If a clot is found, expect:
- Immediate referral back to your doctor or A&E.
- A blood-thinning medication started (often injectable to start, then oral).
- A discussion about how long to continue treatment — usually 3 to 6 months for a first DVT with an identifiable cause, longer if no cause is found or if it has happened before.
- A search for an underlying cause if you are younger or this is unprovoked.
What if no clot is found?
A normal leg venous Doppler is reassuring. Leg symptoms can come from many causes — muscle strain, cellulitis, baker's cyst, lymph problems, joint pain — and the ultrasound has ruled out the most urgent of them. Your doctor will work through the next most likely cause.
Is the test safe?
Yes. Doppler ultrasound uses sound waves only — no radiation, no injection. Safe in pregnancy, safe at any age, and can be repeated as often as needed.

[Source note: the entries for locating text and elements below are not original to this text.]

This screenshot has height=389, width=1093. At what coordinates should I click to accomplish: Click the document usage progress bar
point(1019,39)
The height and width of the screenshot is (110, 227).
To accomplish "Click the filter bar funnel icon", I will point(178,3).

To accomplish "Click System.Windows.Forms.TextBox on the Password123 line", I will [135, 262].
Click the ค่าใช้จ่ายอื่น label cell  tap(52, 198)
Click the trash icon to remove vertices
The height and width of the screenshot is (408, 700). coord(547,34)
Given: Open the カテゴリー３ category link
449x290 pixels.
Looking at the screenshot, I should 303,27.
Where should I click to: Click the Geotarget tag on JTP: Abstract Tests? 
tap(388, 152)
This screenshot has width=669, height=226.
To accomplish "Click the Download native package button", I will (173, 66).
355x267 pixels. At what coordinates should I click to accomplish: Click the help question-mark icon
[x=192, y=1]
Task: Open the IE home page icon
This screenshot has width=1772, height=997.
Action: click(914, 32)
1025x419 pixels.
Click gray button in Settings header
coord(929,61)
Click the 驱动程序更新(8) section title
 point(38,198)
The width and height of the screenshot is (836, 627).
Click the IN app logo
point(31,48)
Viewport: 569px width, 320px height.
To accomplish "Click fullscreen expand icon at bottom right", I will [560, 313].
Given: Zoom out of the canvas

What about clots higher up (pelvic veins)?
A standard leg venous Doppler covers from the groin downward. Pelvic vein clots are harder to image with ultrasound because of bowel gas. If a pelvic clot is suspected — particularly during pregnancy or after pelvic surgery — your doctor may order an MRI or CT venogram instead.
When should I seek emergency care?
Sudden breathlessness, chest pain, coughing blood, fainting, or a very fast heartbeat can indicate pulmonary embolism. Seek emergency care immediately rather than travelling to a routine ultrasound appointment. If clinical suspicion for DVT remains high after a negative scan, the clinician may arrange repeat proximal ultrasound or another test depending on the protocol and which veins were examined.
What are the important limitations?
Ultrasound does not use ionising radiation, but a useful result still depends on the clinical question, the operator, the equipment, patient anatomy, and whether the target can be reached by sound waves. Gas, bone, body habitus, pain, movement, and a limited acoustic window can hide disease. A normal scan does not automatically exclude the suspected condition; persistent or worsening symptoms need clinical reassessment and sometimes repeat ultrasound, CT, MRI, laboratory tests, or another specialist test.
Ultrasound should be used for a medical purpose, with output and examination time kept as low as reasonably achievable—especially in pregnancy and with Doppler. Internal scans and procedures require explanation, consent, privacy, and a chaperone according to patient preference and local policy.
Questions to ask your care team
- What exact question should this ultrasound answer, and could anything important remain unseen?
- Is this a screening, diagnostic, surveillance, or procedure-guidance examination, and will the result change care?
- What preparation is required, and should I continue all medicines unless my own clinician gives different instructions?
- When will I receive the signed report, who will explain it, and what symptoms should prompt urgent assessment rather than waiting?
Sources and further reading
- RadiologyInfo.org: Vascular ultrasound
- AIUM: Prudent clinical use and safety of diagnostic ultrasound
Conclusion
Compression ultrasound is commonly the first imaging test for suspected leg DVT, but it is not always a one-step yes-or-no answer. The written report should state which veins were assessed and whether repeat imaging or another test is needed. Symptoms of pulmonary embolism require emergency care.